→ **What you have to do**
From the school holiday outings text, reproduce the part that opens with the words containing "We are very" and closes with "of leaves too!", substituting "Spring" for "Autumn".

→ **Document section**
--
We are very lucky these April school holidays – the weather is perfect for getting out and about! Our volunteer committee have shared some of their plans to make the most of the nicer weather before winter kicks in.
Mt Lofty Botanic Garden
Autumn is such a lovely time to visit Mount Lofty Botanic Garden. The tree colours are just amazing – our social media feeds are full of fantastic pictures taken by visitors at this time of year. A perfect spot for a picnic. Of course, there is usually an opportunity for jumping in a pile of leaves too!
Pop Up Wild Goblin Garden
We think our pre-schoolers will love the City of Adelaide have set up a Pop Up Wild Goblin Garden at 88 O’Connell. It’s on until 18 April 2019 so we need to get there quickly! They have set up a sustainable village with natural and upcycled materials by Climbing Tree Nature Play. There are plenty of cafes to visit close by too. You’ll find it at 88 O’Connell Street North Adelaide.
If your pre-schooler has not visited the SA Museum yet then now is the time to do it! There is something for everyone there and it is free to enter (although you may make a donation if you wish). A show of hands around the committee tells us that the giant squid is the overwhelming favourite thing to see. Yes, the Museum is indoors, however it is a lovely spot to have a picnic lunch outside before or after (or even at ‘half-time’) during your visit when the weather is lovely. They usually have school holiday activities too – some may or may not be suitable for pre-schoolers. For more information visit their website.
Adelaide Zoo and Monarto Zoo
A visit to Adelaide Zoo is always enjoyed by everyone and there is also a fantastic playground, picnic spaces and cafes. Monarto Zoo is a longer drive but so worth it! Children under four are free. Memberships are worthwhile considering for the grown ups and older children and make an excellent present idea! For more information visit their website.
Cleland Wildlife Park
Children will love getting up close to the animals at Cleland Wildlife Park. As the animals are adapted to the park environment children are able to pat and feed the animals. You can also add animal experiences to your visit – we think our little ones would love the butterfly experience. It is especially nice to visit Cleland when the weather is warmer – we find that it is the coolest part of Adelaide! For more information visit their website.
The Semaphore Carousel is over 90 years old and is always a favourite when heading to the beach. Follow up your visit with fish and chips on the beach or perhaps an ice cream. You can also walk across the jetty or have a play on the beach.
SASMEE Train Park
The South Australian Society of Model and Experimental Engineers (SASMEE) Park at Millswood has been a hit with our children. Children can get up close to and ride on the miniature trains.
--
→ **Data lines**
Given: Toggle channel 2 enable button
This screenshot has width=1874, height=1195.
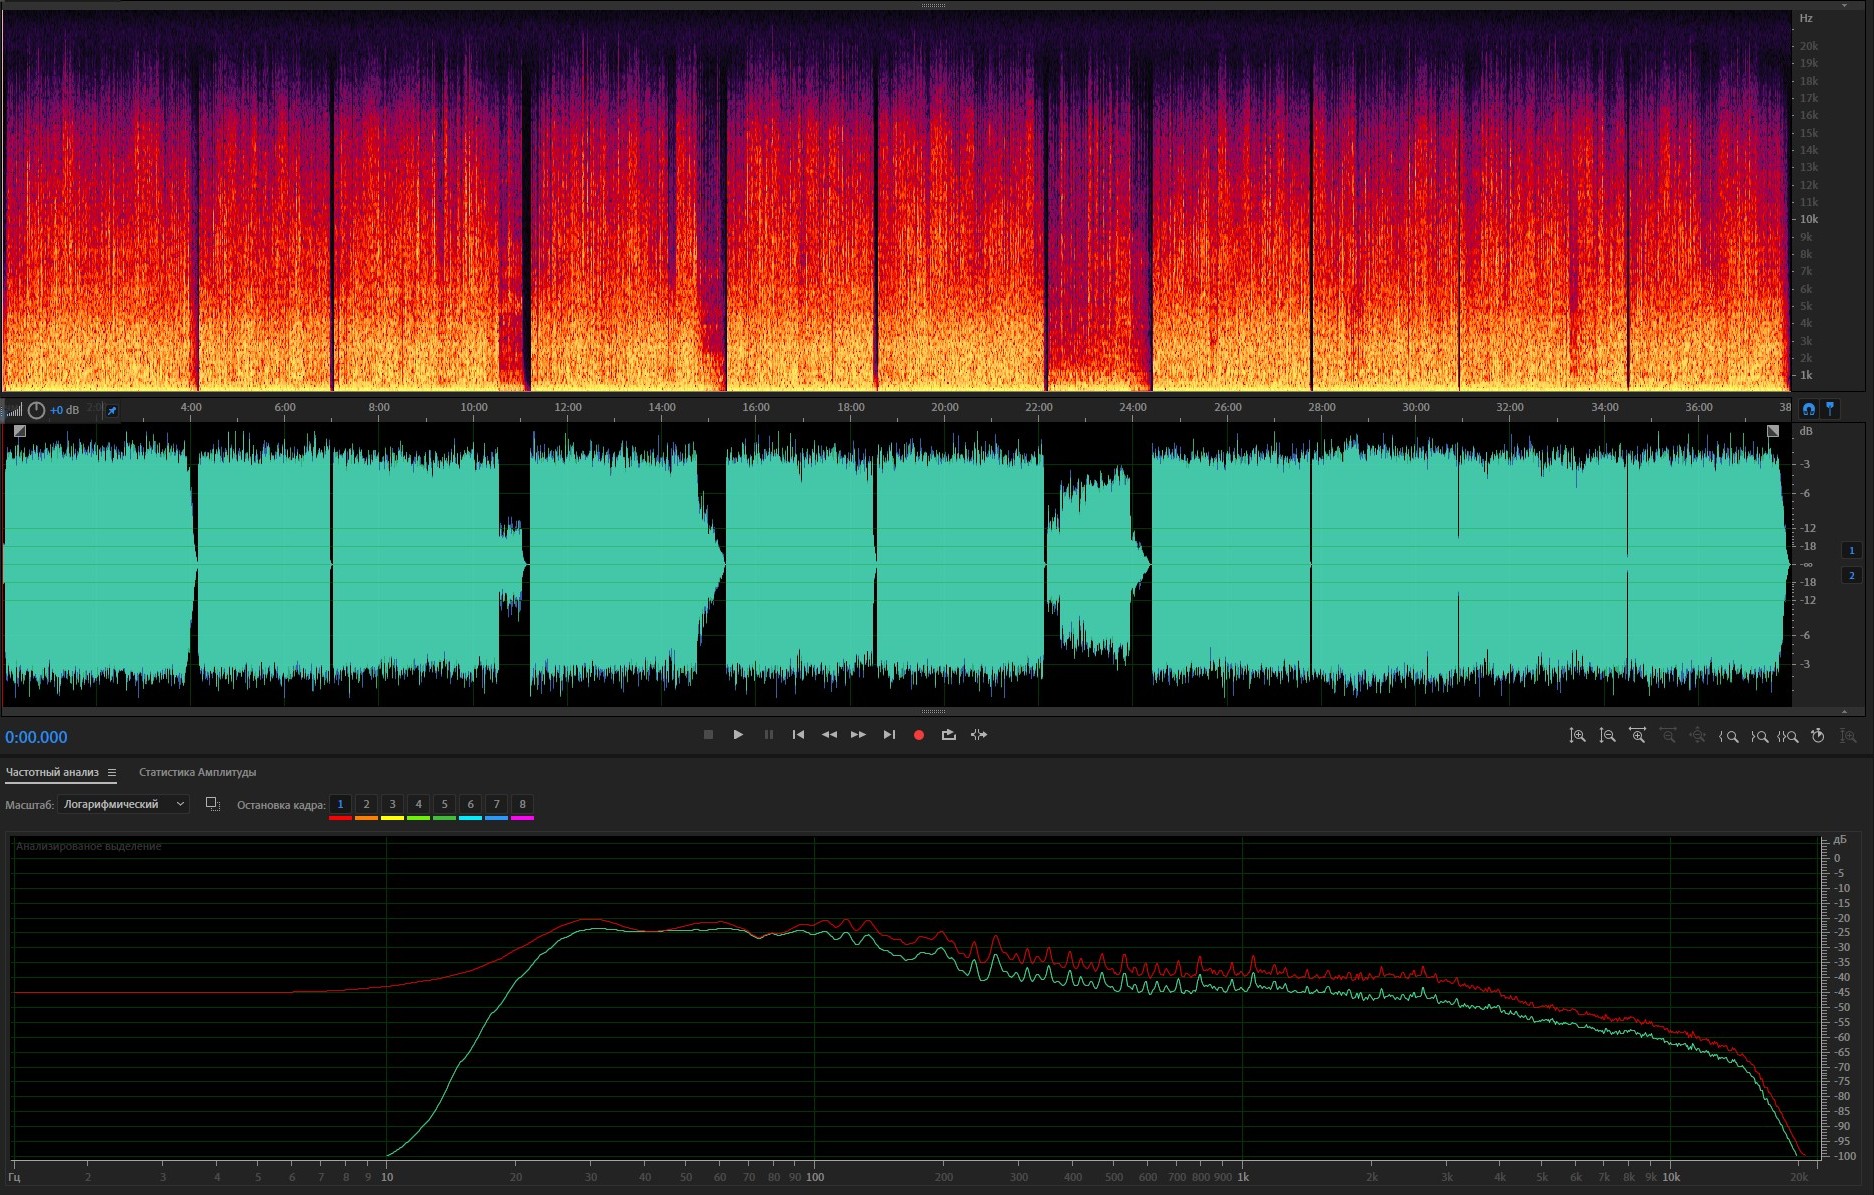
--
→ **Response below**
We are very lucky these April school holidays – the weather is perfect for getting out and about! Our volunteer committee have shared some of their plans to make the most of the nicer weather before winter kicks in.
Mt Lofty Botanic Garden
Spring is such a lovely time to visit Mount Lofty Botanic Garden. The tree colours are just amazing – our social media feeds are full of fantastic pictures taken by visitors at this time of year. A perfect spot for a picnic. Of course, there is usually an opportunity for jumping in a pile of leaves too!